Oliver Jeffers est un auteur-illustrateur majeur de la littérature jeunesse contemporaine. On lui doit des albums devenus cultes comme Perdu ? Retrouvé ! ou Comment attraper une étoile. Ce nouvel ouvrage dialogue avec ses précédents livres. Dans Comment attraper une étoile, il était question de désir et de quête. Ici, Jeffers va plus loin car l’étoile est déjà là, mais elle se cache, s’échappe, et oblige l’enfant et ses amis à la chercher encore et encore. On ne parle plus seulement d’attraper ce qui nous fait rêver, mais d’accepter qu’on ne peut pas toujours retenir ce qu’on aime.

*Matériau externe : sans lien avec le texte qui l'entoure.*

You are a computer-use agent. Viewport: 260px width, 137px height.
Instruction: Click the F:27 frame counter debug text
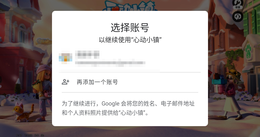(x=19, y=135)
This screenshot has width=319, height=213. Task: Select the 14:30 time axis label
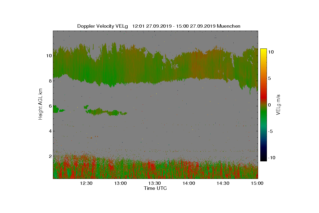[223, 183]
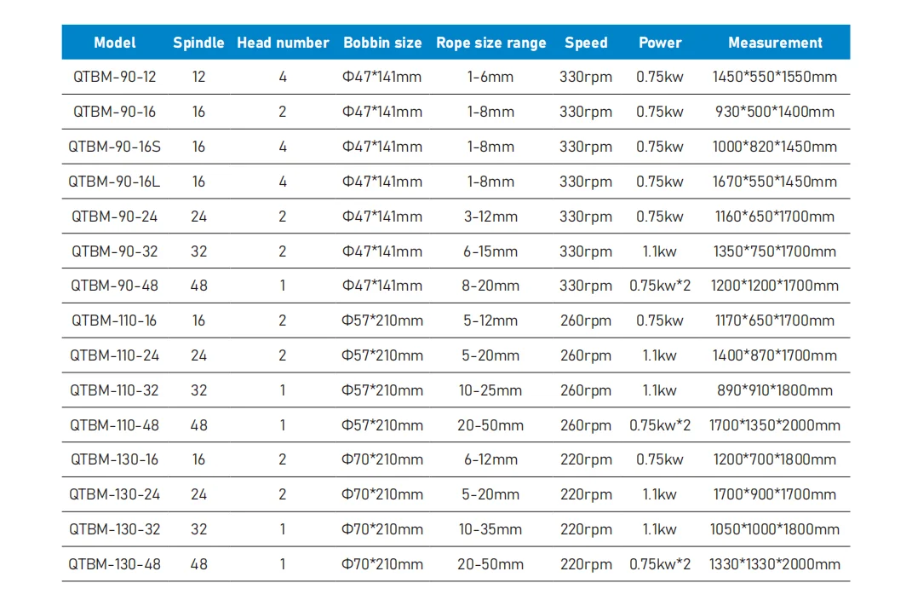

L’histoire s’ouvre sur une scène d’une grande simplicité. Trois enfants jouent à cache-cache, rient, se défient. Puis le petit garçon qui sait compter part à la rescousse du pingouin, pose l’étoile dans un bateau et l’oublie. L’étoile vogue et à partir de là, tout se transforme. Les enfants fouillent le ciel et la terre, grimpent, se perdent dans des plans absurdes et poétiques. On les voit courir sous des constellations dessinées d’un trait délicat et scruter les profondeurs du noir. C’est finalement un martien qui les aidera à trouver l’étoile sur une nouvelle planète, où elle s’est liée d’amitié avec une petite fille. Mais alors, où doit aller l’étoile, maintenant qu’elle a des attaches à deux endroits différents ? Ce qui semblait être un simple jeu devient une aventure intérieure. La quête se mue en métaphore de l’absence, du lien invisible qui relie ceux qu’on aime même quand on ne les voit pas.

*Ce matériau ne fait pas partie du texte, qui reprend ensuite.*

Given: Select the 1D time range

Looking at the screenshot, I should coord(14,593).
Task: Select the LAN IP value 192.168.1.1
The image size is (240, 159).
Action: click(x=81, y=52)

C’est là qu’intervient la subtilité du propos. Pour les plus jeunes, Où cacher une étoile est un pur émerveillement. Mais pour les adultes, le sens caché est limpide. Cette étoile qu’on cherche et qu’on partage peut évoquer une séparation, une distance, une vie entre deux maisons. On peut être aimé par deux personnes à la fois, même si celles-ci vivent chacune sur une planète différente. Le livre devient alors un compagnon précieux pour les enfants dont les parents se séparent ou habitent loin l’un de l’autre. Jeffers offre une manière douce et poétique d’aborder ce sujet délicat, sans jamais nommer la douleur, mais en laissant l’étoile comme symbole d’un amour qui ne s’éteint pas.

Graphiquement, c’est un éblouissement. l’auteur retrouve ses grands aplats aux couleurs profondes, des bleus de nuit qui se fondent dans des noirs veloutés et des éclats de jaune qui surgissent comme des promesses. Les silhouettes enfantines, simples et rondes, tranchent avec l’immensité du ciel. Certaines doubles pages s’imposent comme des moments suspendus. L’étoile minuscule qui scintille au milieu d’un espace vide. À chaque page, on sent le travail sur la lumière et la composition. Jeffers sait quand remplir l’espace et quand le laisser respirer.

Où cacher une étoile se lit donc dans le calme, comme on écouterait une berceuse. Destiné aux enfants dès trois ans, il a pourtant la puissance de ces livres qui accompagnent une enfance entière. C’est un album sur la recherche et l’acceptation, sur le fait d’aimer sans forcément posséder et sur la beauté de ce qui nous échappe. Oliver Jeffers nous rappelle que parfois, ce qu’on croit perdu n’a jamais vraiment disparu. Il brille simplement ailleurs, en attendant qu’on le regarde à nouveau.